Chacun sait à peu près comment faire l'amant ; les romans sont riches de bons exemples. Mais comment pratique-t-on l'art d'être un mari ? Les mythes européens restaient étrangement muets sur cette question ; tous régnaient sur le monde de la première jeunesse, rares étaient ceux qui concernaient la vie amoureuse des adultes. Ces interrogations fermentaient dans la cervelle de Cigogne. Dans son entourage de Kensington, tout le monde semblait croire que le seul fait d'éprouver des sentiments était suffisant et que, ma foi, si ceux-ci se carapataient, c'était la faute à la fatalité, aux années qui filaient. Cette idée était tenace, presque indélébile ; elle imprégnait l'Europe depuis si longtemps. On la refilait à nos enfants, à notre insu pour ainsi dire. La littérature fourmillait d'histoires d'amour qui se gâtent, en suivant une pente que chacun s'accordait à trouver naturelle.

En sept ans de lecture dans la bibliothèque Blick, Cigogne n'avait pas trouvé un seul ouvrage de qualité qui eût dépeint des amours heureuses.
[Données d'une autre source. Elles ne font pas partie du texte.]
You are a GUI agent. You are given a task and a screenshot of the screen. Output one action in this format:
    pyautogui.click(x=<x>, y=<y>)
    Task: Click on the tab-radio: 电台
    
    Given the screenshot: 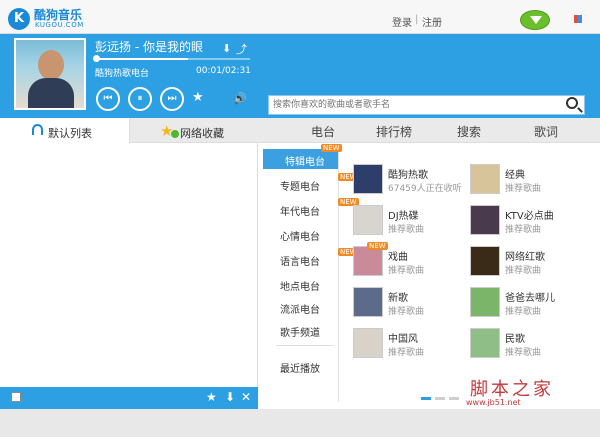 What is the action you would take?
    pyautogui.click(x=323, y=132)
    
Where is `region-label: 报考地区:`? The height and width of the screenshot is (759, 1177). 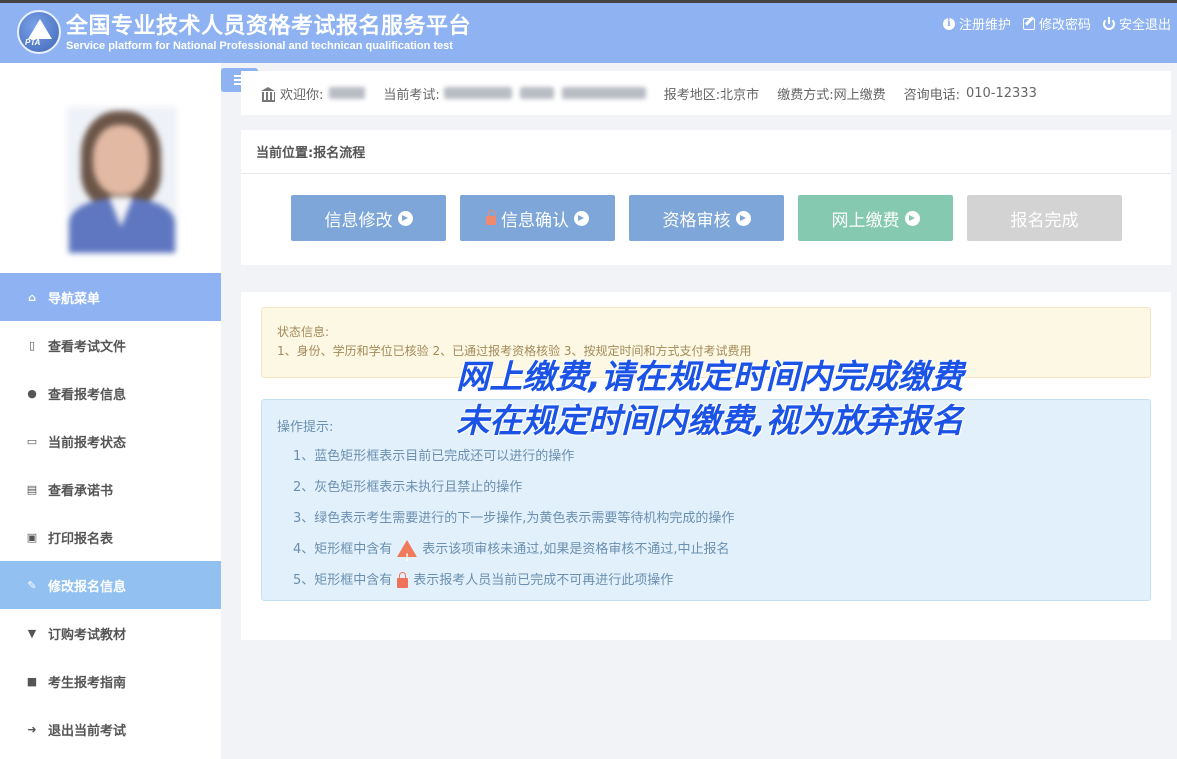
region-label: 报考地区: is located at coordinates (692, 95).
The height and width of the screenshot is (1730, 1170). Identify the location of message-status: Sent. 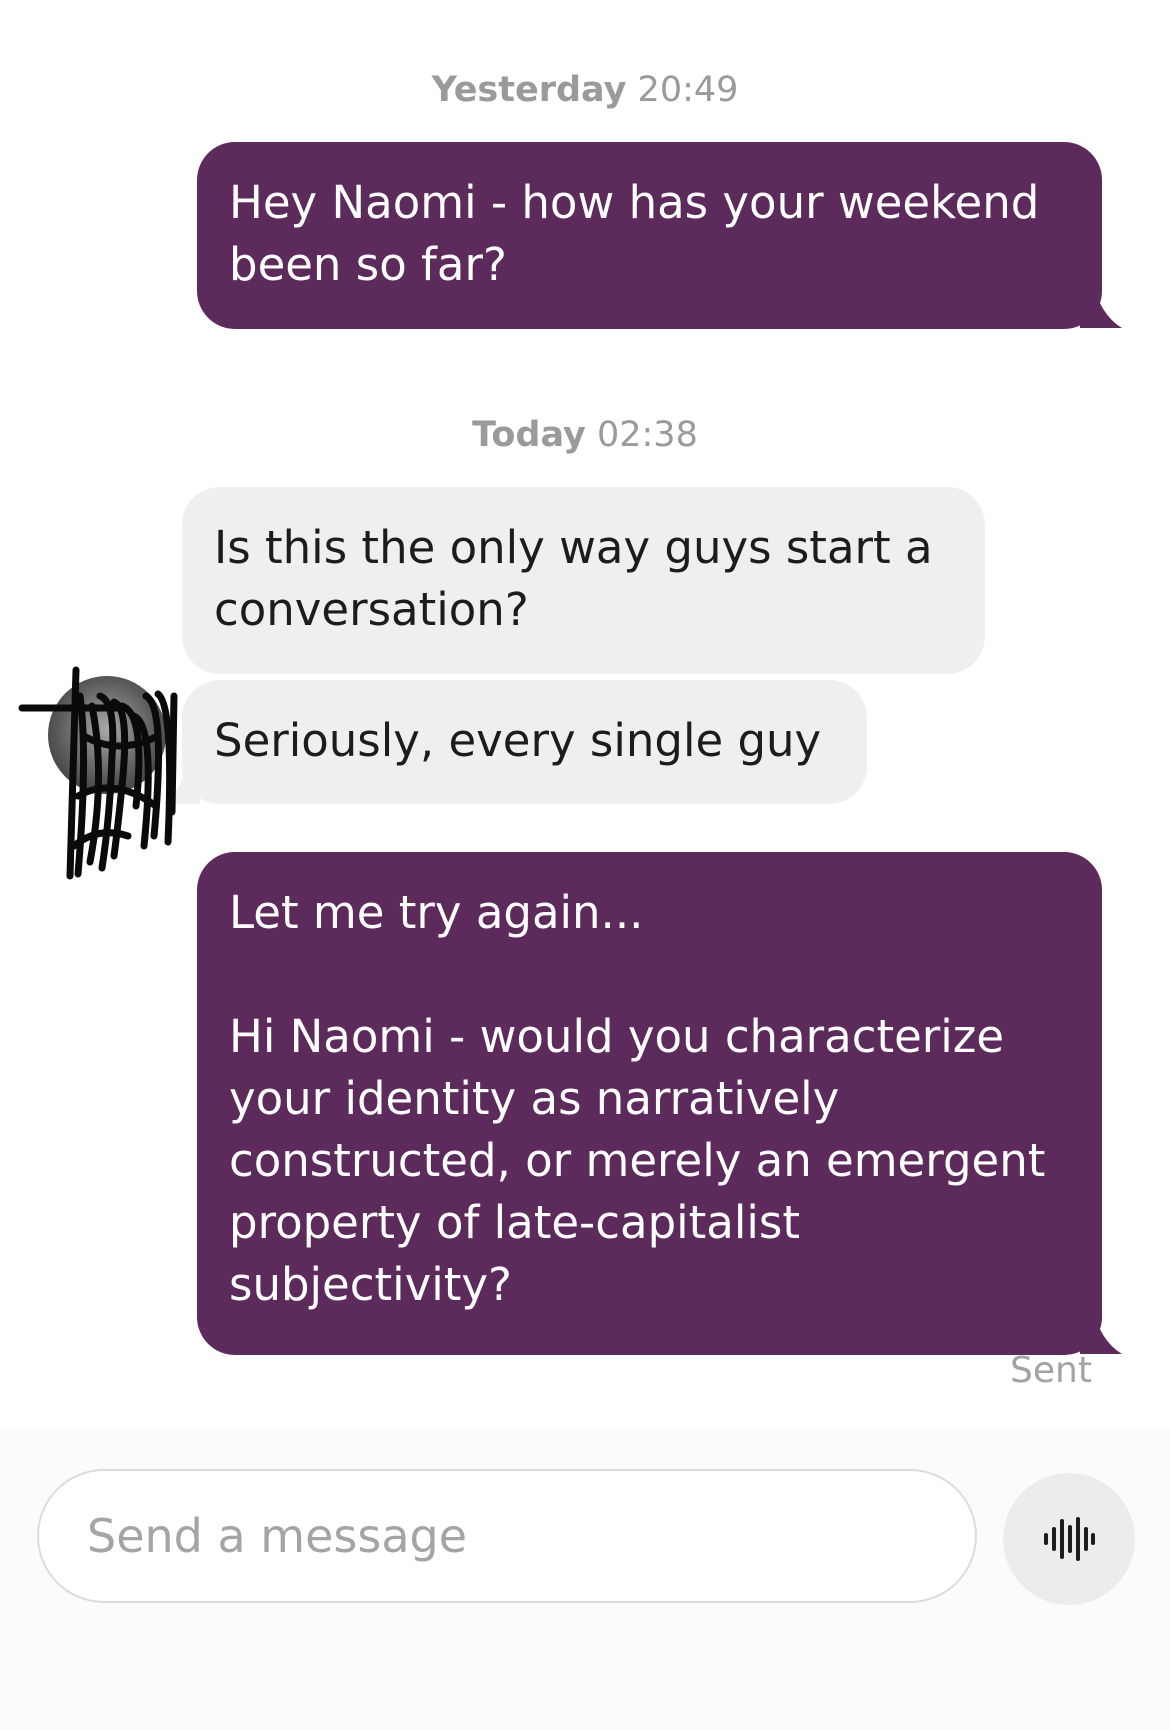
(1051, 1370).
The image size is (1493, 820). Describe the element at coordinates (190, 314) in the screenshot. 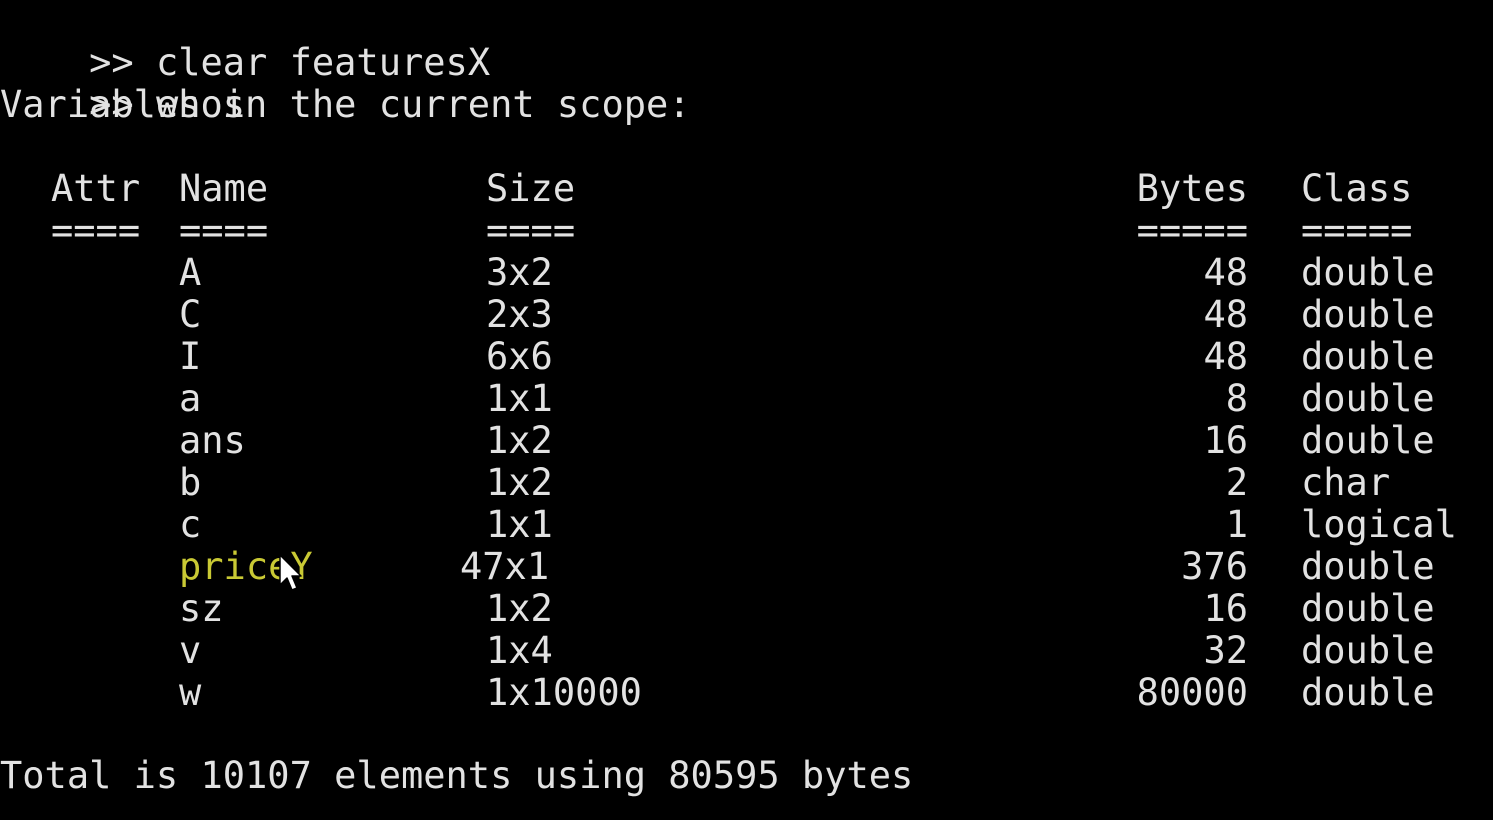

I see `cell-name: C` at that location.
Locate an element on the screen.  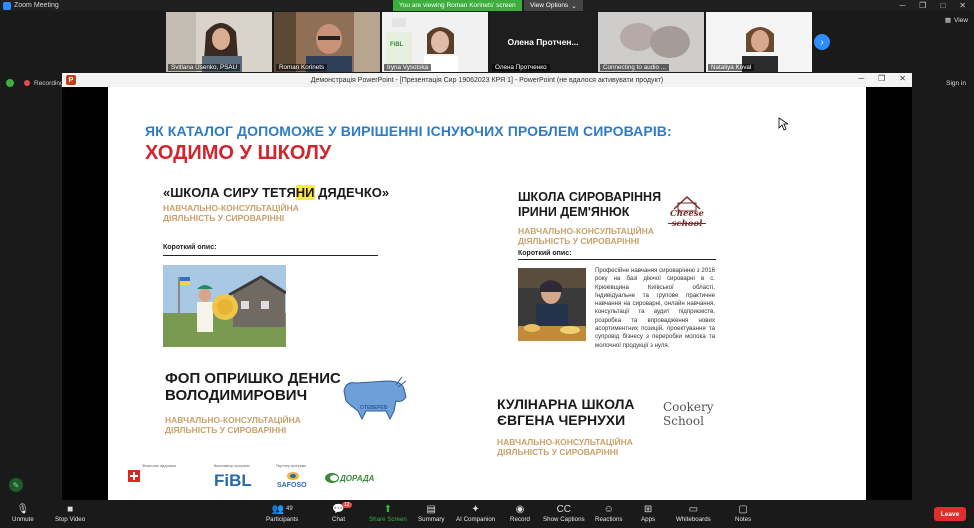
apps-grid-icon: ⊞ is located at coordinates (648, 509).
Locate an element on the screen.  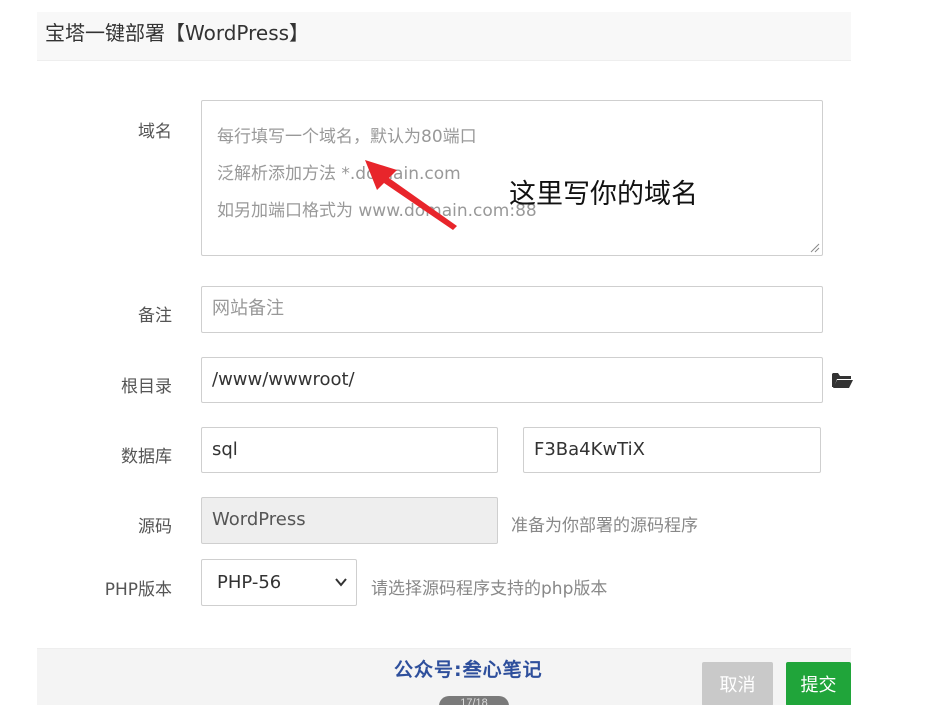
folder-open-icon is located at coordinates (842, 380).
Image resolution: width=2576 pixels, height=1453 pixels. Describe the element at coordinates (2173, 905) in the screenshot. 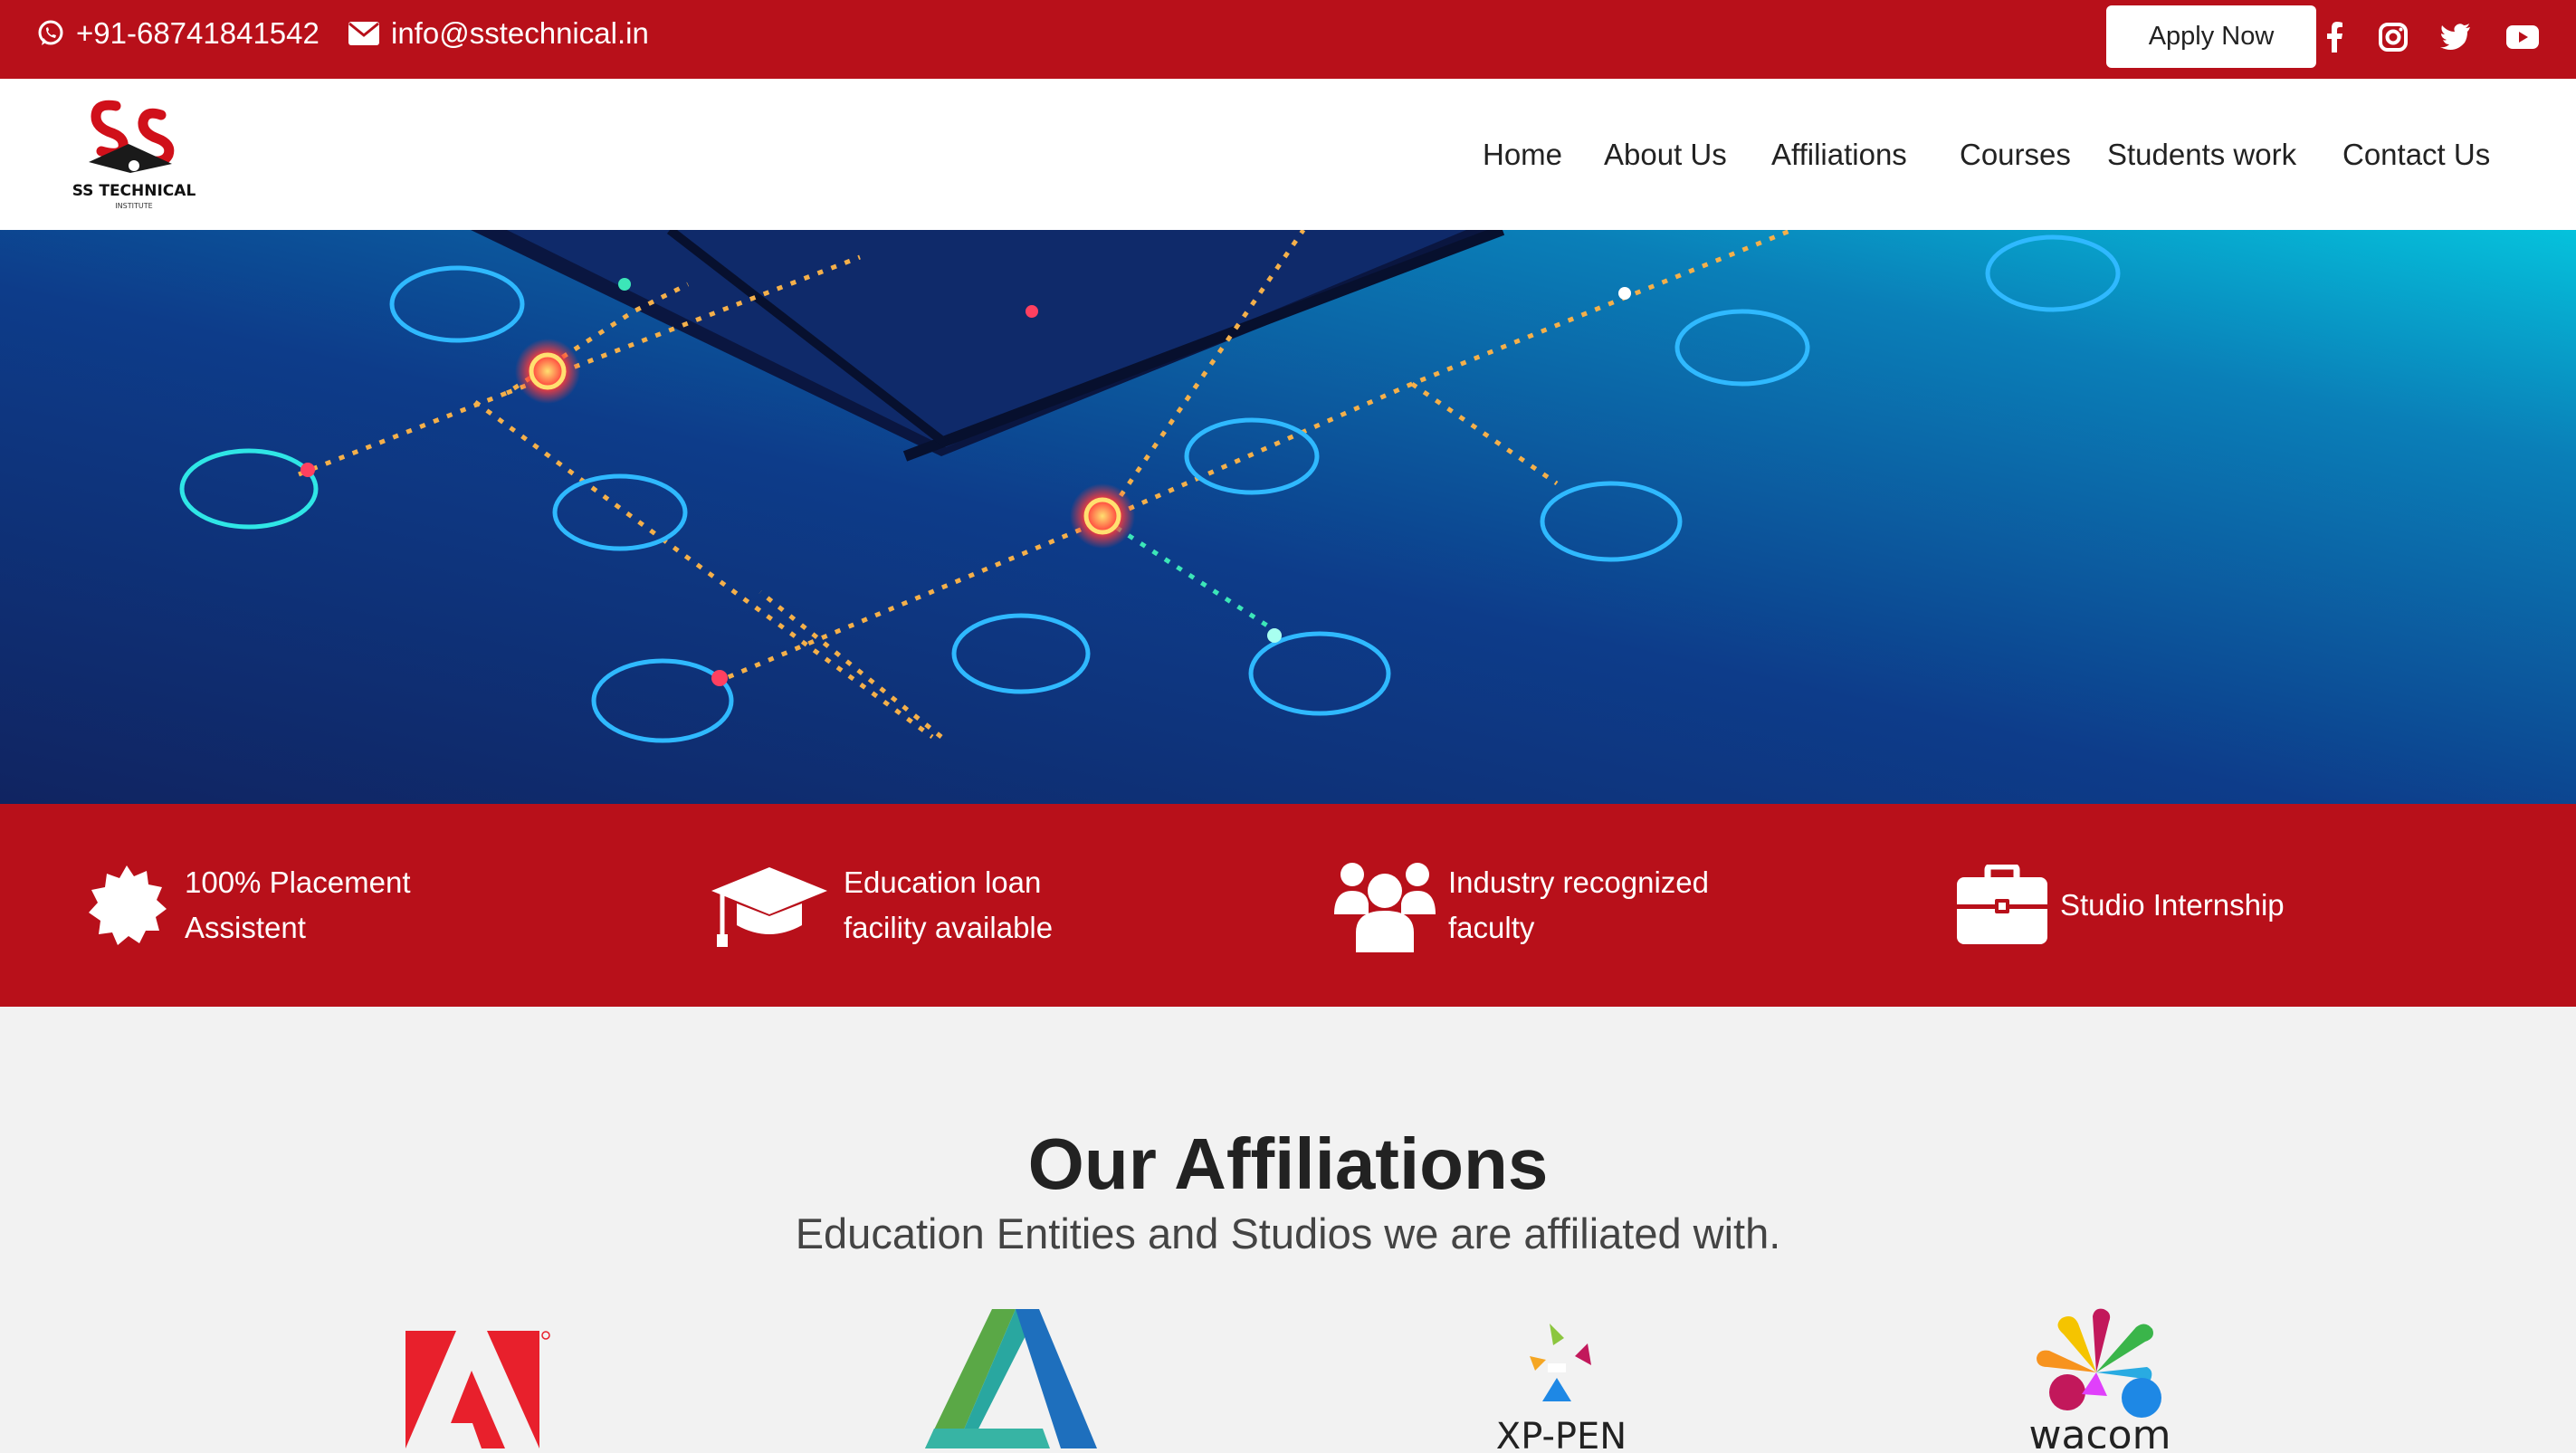

I see `feature-label: Studio Internship` at that location.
Avec une complaisance morbide, les gens de plume s'attachaient à établir des précis de décomposition des sentiments ou à relater des conquêtes ; mais tous fuyaient l'idée d'un bonheur possible entre un homme et une femme. Là était le conformisme littéraire européen, dans cette passion faisandée pour le ratage amoureux. Il se trouvait des bataillons d'écrivains décharmés de tout pour fignoler la peinture de ces couples qui n'en finissent pas de ne plus savoir se causer ; le fin du fin étant de faire sentir à son lecteur que la déroute des sentiments n'est pas une option mais la conclusion naturelle, inéluctable, de toute liaison. Ah, que c'est noble, le tragique... et élégant, avec ça !

Une fois, Cigogne était tombé sur un petit roman atypique au titre bizarre : Le Zèbre, l'histoire d'un mari extravagant qui partait à la reconquête de sa femme, après quinze ans de mariage.